Según el programa de mano, dentro del marco del concierto literario, la segunda hora estaría dedicada a Romeo y Julieta de Prokófiev. Tras ver la primera parte, yo quise estar dentro de esa orquesta, qué sueño espontáneo, ¿cómo podría hacerlo realidad? Pues de la forma más literal: Me subí al escenario y comencé a pasear entre los jovencísimos intérpretes. Esta obra cargada de ritmo es muy asequible por el público general, prácticamente funciona por sí misma, y Pretenko es un director muy enérgico, tan sólo bastaba mirar las arrugas que se creaban y deformaban en su traje con cada aspaviento de batuta. Además, la temática sobre la que resuena esta obra, la homónima de Shakespeare, ¿quién no la conoce? Sigue siendo un éxito asegurado al desenlace de 2023. Tiene sentido que esta obra siguiese a la anterior, puesto que uno de los profesores de Profófiev fue precisamente Rimski-Kórsakov.
Debo confesar que mis conocimientos sobre música no llegan hasta discernir quién toca bien y quién finge que toca bien. No pasa nada, porque mi nota de corte la da la expresión de la vivencia con la que se interpreta y en esta orquesta hay muchos músicos que tienen un goce extrovertido durante su ejecución de aquellas partituras. Paseé por la sección de cuerdas y me maravillé con un par de chicas que tocaban mientras se agitaban como si el viento las llevase, taconeando en el suelo incluso. También el primer violonchelista, a la derecha de Pretenko, concentrado como él mismo, agitaba su preciosa melena oscura mientras se volcaba sobre las cuerdas de su instrumento, en una tensión dedicada y absoluta. Caminé al extrarradio del escenario, algo similar ocurría con otro chico rubio, contrabajista en el centro de su fila, que casi evadía la concentración con tanta pasión. Algo similar aprecié entre fagots, clarinetes y otros vientos de metal y madera; siempre destacan los que transmiten su pasión sobre los que ejecutan contenidos, quizás presa de nervios o de la misma concentración que se imponen, pero que, para un ignorante técnico como yo, pueden expresarle menos.
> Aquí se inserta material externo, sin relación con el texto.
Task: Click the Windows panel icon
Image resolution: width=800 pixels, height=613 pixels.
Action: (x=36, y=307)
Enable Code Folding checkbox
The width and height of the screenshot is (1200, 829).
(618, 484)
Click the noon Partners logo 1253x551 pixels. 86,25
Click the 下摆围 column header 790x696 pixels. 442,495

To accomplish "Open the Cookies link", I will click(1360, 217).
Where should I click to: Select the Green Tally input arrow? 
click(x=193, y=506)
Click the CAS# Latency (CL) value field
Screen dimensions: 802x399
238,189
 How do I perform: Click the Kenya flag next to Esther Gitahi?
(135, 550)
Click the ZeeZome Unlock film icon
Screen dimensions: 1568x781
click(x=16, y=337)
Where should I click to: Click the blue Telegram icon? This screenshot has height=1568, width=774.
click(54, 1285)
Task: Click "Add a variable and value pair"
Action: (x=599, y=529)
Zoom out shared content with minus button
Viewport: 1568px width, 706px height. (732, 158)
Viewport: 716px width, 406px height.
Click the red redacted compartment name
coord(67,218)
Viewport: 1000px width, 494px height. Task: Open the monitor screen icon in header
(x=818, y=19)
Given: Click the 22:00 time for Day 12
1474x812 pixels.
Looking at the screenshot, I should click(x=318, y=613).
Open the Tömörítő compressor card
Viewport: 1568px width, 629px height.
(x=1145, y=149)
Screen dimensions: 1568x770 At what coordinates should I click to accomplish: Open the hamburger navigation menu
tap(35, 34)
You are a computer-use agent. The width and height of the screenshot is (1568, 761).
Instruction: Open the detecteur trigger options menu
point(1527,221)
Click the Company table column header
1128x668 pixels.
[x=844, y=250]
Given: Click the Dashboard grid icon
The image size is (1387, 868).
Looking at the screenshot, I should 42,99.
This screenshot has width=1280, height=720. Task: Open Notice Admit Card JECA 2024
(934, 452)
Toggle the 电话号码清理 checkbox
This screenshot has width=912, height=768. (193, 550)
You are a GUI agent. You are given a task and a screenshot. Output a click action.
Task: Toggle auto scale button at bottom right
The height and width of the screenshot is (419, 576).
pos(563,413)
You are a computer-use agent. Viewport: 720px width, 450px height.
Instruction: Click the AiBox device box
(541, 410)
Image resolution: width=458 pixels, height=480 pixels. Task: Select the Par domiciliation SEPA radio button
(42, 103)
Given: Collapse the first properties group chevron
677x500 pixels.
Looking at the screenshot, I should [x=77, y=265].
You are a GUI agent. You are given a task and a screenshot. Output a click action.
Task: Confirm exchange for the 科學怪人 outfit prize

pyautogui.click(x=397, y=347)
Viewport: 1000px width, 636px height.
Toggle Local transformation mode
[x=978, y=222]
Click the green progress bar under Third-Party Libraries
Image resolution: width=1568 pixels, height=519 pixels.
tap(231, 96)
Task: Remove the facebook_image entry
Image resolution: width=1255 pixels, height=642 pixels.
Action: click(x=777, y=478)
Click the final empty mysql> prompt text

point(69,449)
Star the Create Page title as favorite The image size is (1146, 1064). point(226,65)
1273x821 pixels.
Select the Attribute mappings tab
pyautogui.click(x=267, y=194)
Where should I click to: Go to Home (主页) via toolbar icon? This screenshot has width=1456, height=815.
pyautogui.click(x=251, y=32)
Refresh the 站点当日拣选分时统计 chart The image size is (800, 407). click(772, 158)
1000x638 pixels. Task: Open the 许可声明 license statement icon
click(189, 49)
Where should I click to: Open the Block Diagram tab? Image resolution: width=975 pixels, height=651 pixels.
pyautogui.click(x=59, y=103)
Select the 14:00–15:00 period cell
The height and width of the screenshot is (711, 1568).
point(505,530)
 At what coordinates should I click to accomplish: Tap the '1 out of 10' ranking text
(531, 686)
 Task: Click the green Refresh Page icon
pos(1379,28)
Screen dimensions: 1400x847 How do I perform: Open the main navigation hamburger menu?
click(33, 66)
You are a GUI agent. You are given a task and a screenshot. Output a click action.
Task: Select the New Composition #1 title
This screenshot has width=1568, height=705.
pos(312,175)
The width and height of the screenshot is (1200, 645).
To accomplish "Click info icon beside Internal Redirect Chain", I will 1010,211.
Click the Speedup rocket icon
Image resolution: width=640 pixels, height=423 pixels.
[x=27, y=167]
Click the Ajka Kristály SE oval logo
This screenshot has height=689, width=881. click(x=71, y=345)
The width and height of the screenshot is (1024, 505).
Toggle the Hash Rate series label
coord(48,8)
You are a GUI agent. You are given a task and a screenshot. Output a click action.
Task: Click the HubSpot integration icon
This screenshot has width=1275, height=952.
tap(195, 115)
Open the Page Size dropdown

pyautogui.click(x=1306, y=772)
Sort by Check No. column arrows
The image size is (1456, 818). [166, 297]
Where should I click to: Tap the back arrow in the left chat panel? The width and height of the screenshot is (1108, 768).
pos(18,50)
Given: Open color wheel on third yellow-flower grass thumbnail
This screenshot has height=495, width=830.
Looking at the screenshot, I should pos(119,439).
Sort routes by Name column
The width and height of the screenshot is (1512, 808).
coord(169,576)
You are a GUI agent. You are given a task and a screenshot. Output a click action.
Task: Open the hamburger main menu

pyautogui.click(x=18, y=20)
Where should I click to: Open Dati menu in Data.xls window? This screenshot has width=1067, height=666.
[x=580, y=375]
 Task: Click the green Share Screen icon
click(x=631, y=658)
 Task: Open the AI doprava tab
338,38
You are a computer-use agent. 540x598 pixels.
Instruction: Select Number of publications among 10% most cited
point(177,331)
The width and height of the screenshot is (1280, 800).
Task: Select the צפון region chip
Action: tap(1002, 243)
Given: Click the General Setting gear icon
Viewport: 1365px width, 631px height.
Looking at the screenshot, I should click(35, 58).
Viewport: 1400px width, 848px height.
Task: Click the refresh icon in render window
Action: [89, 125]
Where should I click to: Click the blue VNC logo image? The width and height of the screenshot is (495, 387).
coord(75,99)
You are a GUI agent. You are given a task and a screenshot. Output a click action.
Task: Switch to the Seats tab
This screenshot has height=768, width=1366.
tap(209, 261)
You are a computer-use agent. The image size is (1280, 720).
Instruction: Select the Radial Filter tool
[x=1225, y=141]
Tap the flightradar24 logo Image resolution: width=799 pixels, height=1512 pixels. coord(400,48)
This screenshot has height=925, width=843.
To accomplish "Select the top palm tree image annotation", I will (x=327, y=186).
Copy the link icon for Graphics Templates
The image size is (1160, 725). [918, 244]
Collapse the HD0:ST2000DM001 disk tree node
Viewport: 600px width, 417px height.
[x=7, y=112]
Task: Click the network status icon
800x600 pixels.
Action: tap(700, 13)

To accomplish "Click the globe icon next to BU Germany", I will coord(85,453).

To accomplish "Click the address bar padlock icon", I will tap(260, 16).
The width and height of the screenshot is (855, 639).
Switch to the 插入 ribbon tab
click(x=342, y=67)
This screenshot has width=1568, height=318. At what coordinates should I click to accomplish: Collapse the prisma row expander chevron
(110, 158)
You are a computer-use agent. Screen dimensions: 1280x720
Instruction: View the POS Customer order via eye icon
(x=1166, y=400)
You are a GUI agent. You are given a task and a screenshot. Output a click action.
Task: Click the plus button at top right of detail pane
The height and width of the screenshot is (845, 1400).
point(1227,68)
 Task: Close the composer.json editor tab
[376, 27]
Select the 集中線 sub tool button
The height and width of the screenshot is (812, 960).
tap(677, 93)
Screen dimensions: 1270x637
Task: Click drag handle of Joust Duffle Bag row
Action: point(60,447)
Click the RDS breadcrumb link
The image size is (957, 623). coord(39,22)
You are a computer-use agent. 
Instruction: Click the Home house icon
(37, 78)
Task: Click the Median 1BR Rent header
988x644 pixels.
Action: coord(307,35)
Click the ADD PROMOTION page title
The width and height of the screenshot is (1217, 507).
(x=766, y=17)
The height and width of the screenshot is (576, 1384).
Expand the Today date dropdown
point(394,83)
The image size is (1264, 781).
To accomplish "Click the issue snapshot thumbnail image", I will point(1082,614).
No obstante, el punto de conexión entre todos aquellos músicos brillantes era el buen ánimo que irradiaban. A un palmo de ellos, no me pasó desapercibido cada gesto de agradecimiento, por no mencionar las sonrisas cómplices, que se dirigían cuando un compañero pasaba la hoja de las partituras o terminaba un tramo de esa escalada musical. Fue acabar el concierto y, tras los procedentes aplausos, todos se fundieron en abrazos y palabras de satisfacción. Desde mi plano astral también me dejé las manos en aplausos porque esa energía tan sana y fuerte es más necesaria que nunca para empezar un nuevo año cargado de incertidumbres y oportunidades. Oí a una de la sección de viento que, justo esta vez, se acabaría a la vez día, semana, mes y año, todo de una, y que eso tenía que significar algo. Yo no seré quien la contradiga, pero me gustaría dejar escrito que hay que remar hacia la orilla a la que uno quiera llegar. Y ya veremos qué pasa. «¡Feliz entrada al año!», grité desde el escenario a todo el mundo mientras me desvanecía y todos se marchaban a sus casas. «Feliz año nuevo», contestó la voz del técnico de sonido desde algún altavoz próximo.